**本文**.
「彼ら(韓国人)はビンタを一発食らうべきだった…そうやって、医薬品とワクチンの購入に差し迫った時、彼らがイランのお金を足止めできないことを分からせなければならない」(「フィナンシャル・タイムズ」に引用されたイラン政府関係者)

抑留中の韓国タンカーの船員たちの解放交渉のためイランを訪問したチェ・ジョンゴン外交部第1次官が14日、目に見える成果なく帰国した。外交力のなさだと非難できない状況だ。この問題は韓国とイランの問題ではなく、米国が原因であるからだ。

ドナルド・トランプ米政権が2018年5月にイラン核協定(包括的共同行動計画・JPOA)を一方的に破棄し、イランに制裁を再び加えたことによって韓国に凍結された70億ドルのイラン資金が、この事件の核心だ。

韓国もこの資金をイランに返そうとしたが、トランプ政権の強硬な立場に押され、どうすることもできなかった。しかし、今イランはかなり怒っている。韓国が米国の顔色ばかりうかがっているという理由でだ。

**提供データ**.
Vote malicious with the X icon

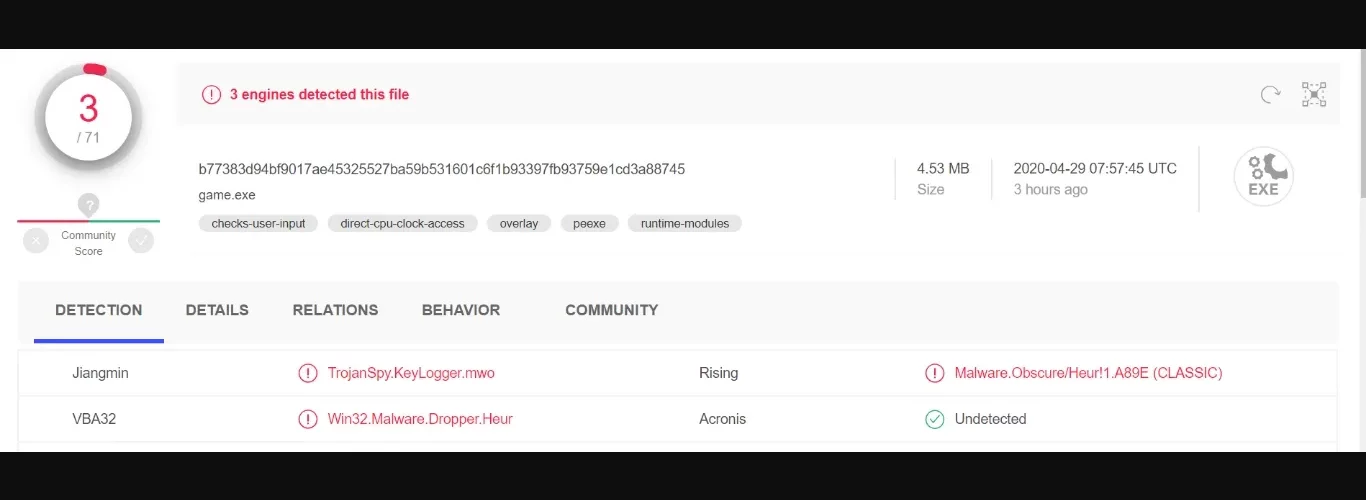click(36, 240)
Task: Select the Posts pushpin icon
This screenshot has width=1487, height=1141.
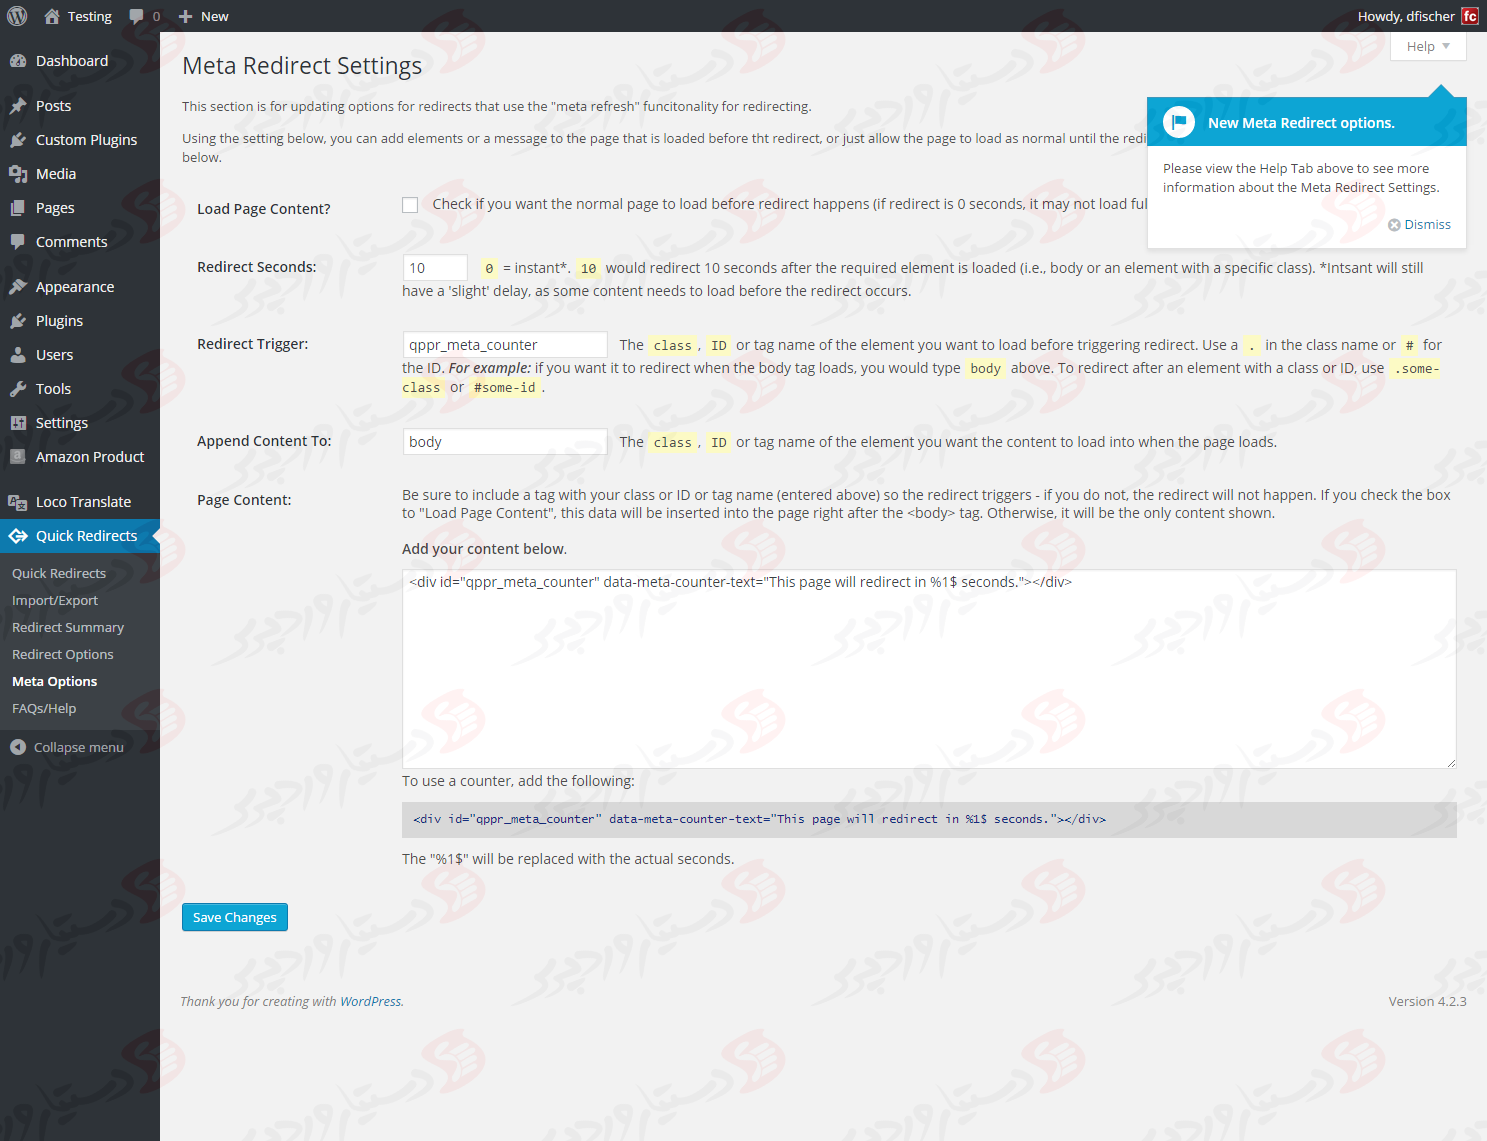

**問題の詳細**. 本文によれば、韓国に凍結されたイランの資金はいくらか。 一覧は本文とは別の資料である。

**解答例**. 韓国に凍結されたイランの資金は70億ドルである。